**THE TASKS**:
**a.** In the profile of Steven Blum, explain why his FY2025 annual cash incentive (EIP) payout came to 97.2% of target.
**b.** Answer these questions from the profile of Steven Blum:
(i) When did Blum join Autodesk?
(ii) What role did he hold at Mentor Graphics?
(iii) How many target PSUs were in his FY2025 annual grant?
**c.** From the profile of Steven Blum, duplicate the part that opens with the words containing "Long-term equity –" and closes with "of target .".

**EXCERPT TO READ**:
Start
Steven Blum
About Steven Blum
Steven M. Blum is Executive Vice President and Chief Operating Officer of Autodesk (ADSK), a role he has held since November 1, 2022. He joined Autodesk in January 2003 and previously led Worldwide Field Operations and Sales; prior roles include EVP/Chief Revenue Officer and SVP, Worldwide Sales and Services . He is 60 years old . During FY2025, Autodesk grew revenue 12% to $6.131B with strong free cash flow; company-wide EIP funded at 97.2% and PSU tranches paid at 108%, 95%, and 104%, indicating alignment of incentive outcomes with performance and TSR modifiers (1-year TSR +19%) .
Past Roles
| Organization | Role | Years | Strategic impact |
|---|---|---|---|
| Autodesk | EVP & COO | Nov 2022 – Present | Oversees operations and go-to-market execution; follows prior leadership of global field operations . |
| Autodesk | EVP, Worldwide Field Operations; SVP Worldwide Field Operations | 2017 – 2021 | Led sales/field transformation through subscription and new transaction model phases . |
| Autodesk | SVP, Worldwide Sales & Services; SVP, Americas Sales | 2003 – 2017 | Drove regional/global sales; scaled subscription and industry collections adoption . |
| Parago, Inc. | EVP, Sales & Account Mgmt | Pre-2003 | Commercial leadership; enterprise accounts . |
| Mentor Graphics | VP, Americas Sales | Pre-2003 | Regional sales leadership . |
| NCR; Advanced Micro Devices | Engineering and sales roles | Pre-2003 | Early career technical and sales experience . |
External Roles
- None disclosed in company filings for Steven M. Blum .
Fixed Compensation
| Metric | FY 2024 | FY 2025 |
|---|---|---|
| Base salary ($) | $700,000 | $700,000 |
| Target bonus (% of salary) | 80% | 90% |
Performance Compensation
Annual cash incentive (EIP) – FY2025 company scorecard and Blum payout
| Metric | Weight | Target (millions) | Actual (millions) | Attainment % | Funding | Weighted funding |
|---|---|---|---|---|---|---|
| Total Revenue | 60% | $6,224 | $6,131 | 98.5% | 95.0% | 57.0% |
| Non-GAAP Income from Operations | 40% | $2,222 | $2,231 | 100.4% | 100.6% | 40.2% |
| Total | 100% | — | — | — | — | 97.2% |
- Blum’s FY2025 EIP payout: $612,360 on a $630,000 target (97.2% of target) .
Long-term equity – design, grants, and vesting
- Program design FY2025: 60% PSUs, 40% RSUs; PSUs measured on Total Revenue (60%) and Free Cash Flow (40%) with 1-, 2-, 3‑year Relative TSR modifiers; payout 0–200% of target .
- FY2025 annual grant (April/July 2024) to Blum: Target $8,000,000; 18,752 target PSUs and 12,501 RSUs .
End
**STORED DATA**:
Start
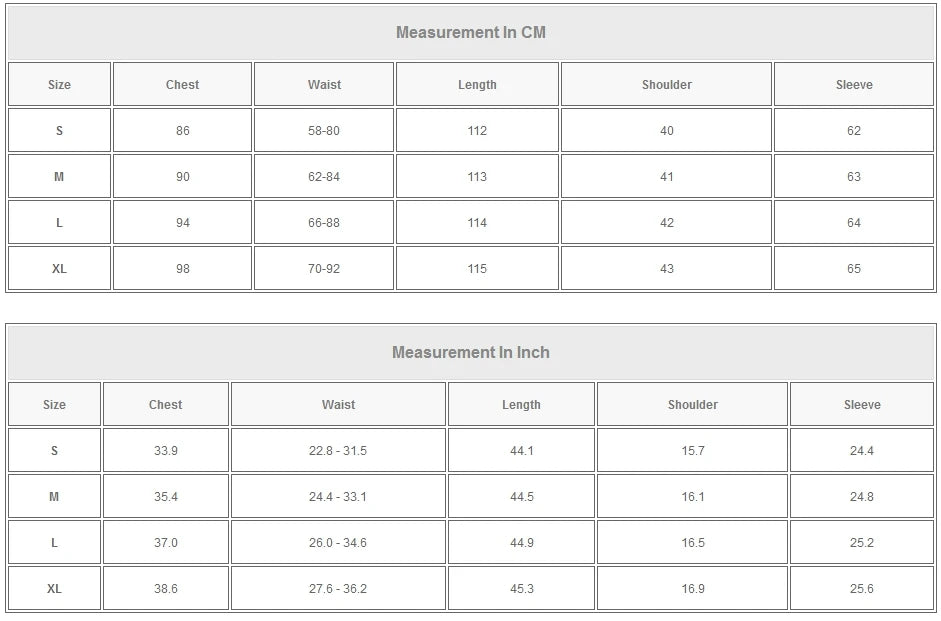Select the shoulder cell showing 16.9
This screenshot has width=941, height=621.
coord(693,589)
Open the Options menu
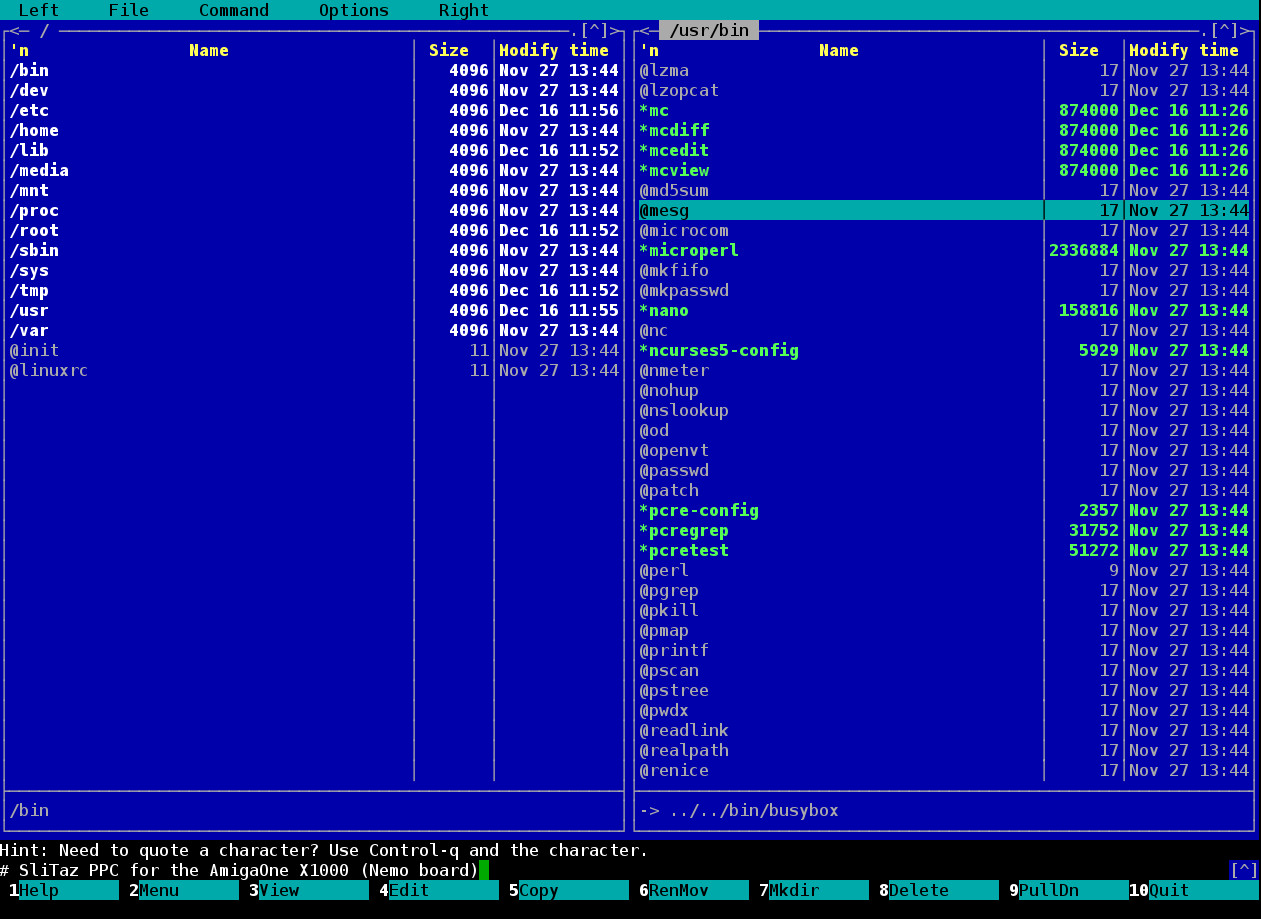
End
**SOLUTIONS FOR EACH TASK**:
**a.** The company scorecard weighted Total Revenue at 60% and Non-GAAP Income from Operations at 40%. Revenue reached 98.5% of target and funded at 95.0%, contributing 57.0%. Operating income reached 100.4% and funded at 100.6%, contributing 40.2%. Together these set EIP funding at 97.2%, so Blum received $612,360 on his $630,000 target.

**b.**
(i) January 2003
(ii) VP, Americas Sales
(iii) 18,752

**c.**
Long-term equity – design, grants, and vesting
- Program design FY2025: 60% PSUs, 40% RSUs; PSUs measured on Total Revenue (60%) and Free Cash Flow (40%) with 1-, 2-, 3‑year Relative TSR modifiers; payout 0–200% of target .